Text provided:
::::::::

About Andrew Michaels: Andrew Michaels is a corporate headshot photographer who believes in selling without telling.

With his award-winning imagery, Andrew helps attorneys tell viewers they are looking at a winning firm.

Running his sessions with direct cues and some timely banter, he guides individuals through a range of expressions to match various content forms – from a warm smile to a game face that says “We fight for you”.

Having taken over 10,000 headshots, Andrew has developed a system that caters to all personalities, so even the most camera-shy individuals can finally lean into their greatest selling point, themselves.

Connect with Andrew Michaels: 

Website: https://www.statestreetheadshots.com/

Email: andrew@statestreetheadshots.com

LinkedIn: https://www.linkedin.com/in/andrewmichaelschi/

LinkedIn: https://www.linkedin.com/company/state-street-headshots/

Facebook: https://www.facebook.com/andrewmichaelschi/

Facebook: https://www.facebook.com/statestreetheadshots

Instagram: https://www.instagram.com/andrewmichaelschi

Instagram: https://www.instagram.com/statestreetheadshots

Connect with Steve Fretzin:

LinkedIn: Steve Fretzin

Twitter: @stevefretzin

Instagram: @fretzinsteve

Facebook: Fretzin, Inc.

Website: Fretzin.com

Email: Steve@Fretzin.com

Book: Legal Business Development Isn’t Rocket Science and more!

YouTube: Steve Fretzin

Call Steve directly at 847-602-6911

Show notes by Podcastologist Chelsea Taylor-Sturkie

Audio production by Turnkey Podcast Productions. You’re the expert. Your podcast will prove it.

FULL TRANSCRIPT

[00:00:00] Steve Fretzin: Hey, everyone. If you’re already a strong business developer or rainmaking managing partner, here’s the chance to step off your proverbial island and audit one of our exclusive Rainmaker Roundtable groups in the month of April. These groups consist solely of top level lawyers who believe in continuous learning and improvement.

::::::::

Material:
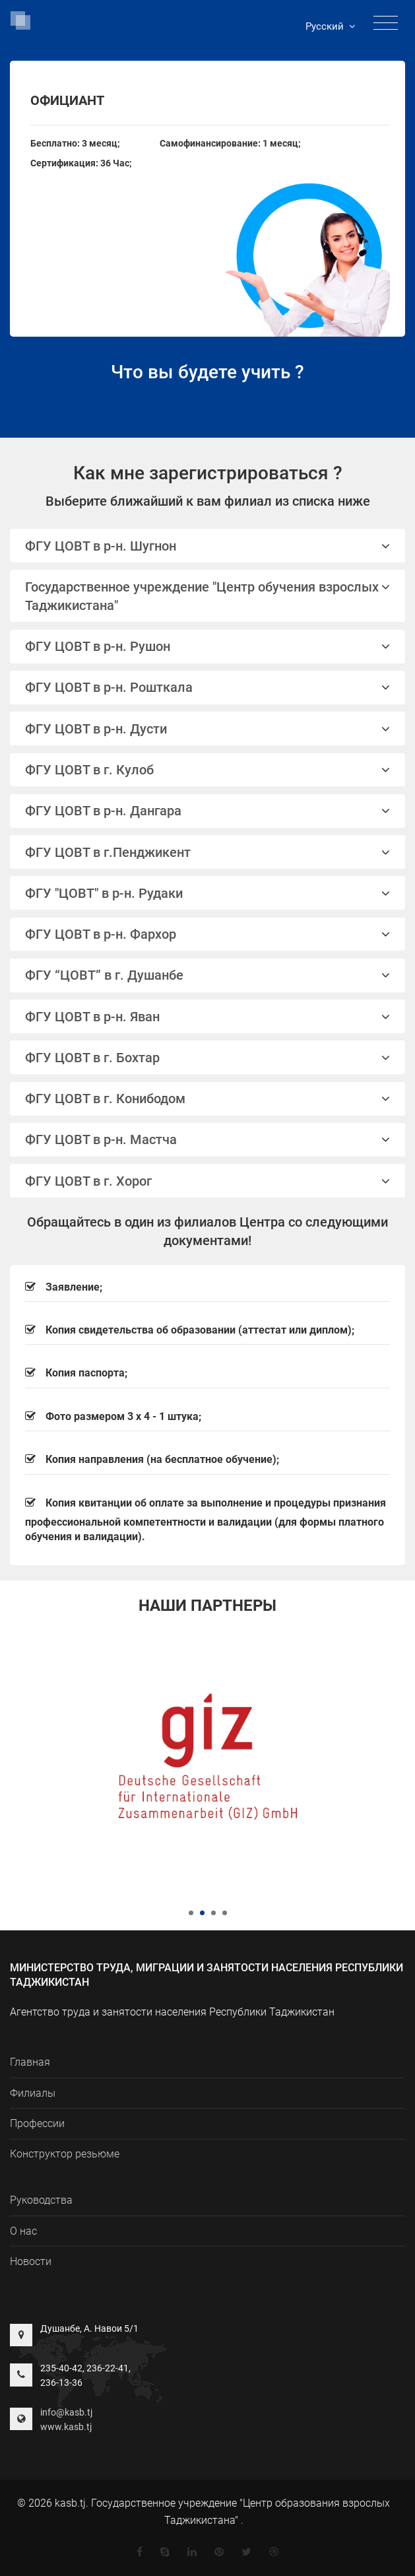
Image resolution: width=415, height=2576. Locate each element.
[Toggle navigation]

::::::::

Exercise goal: Reproduce everything in the podcast show notes above from "Instagram: https://www.instagram.com/statestreetheadshots" down to "Facebook: Fretzin, Inc.", without changing a word.

Answer to the task:
Instagram: https://www.instagram.com/statestreetheadshots

Connect with Steve Fretzin:

LinkedIn: Steve Fretzin

Twitter: @stevefretzin

Instagram: @fretzinsteve

Facebook: Fretzin, Inc.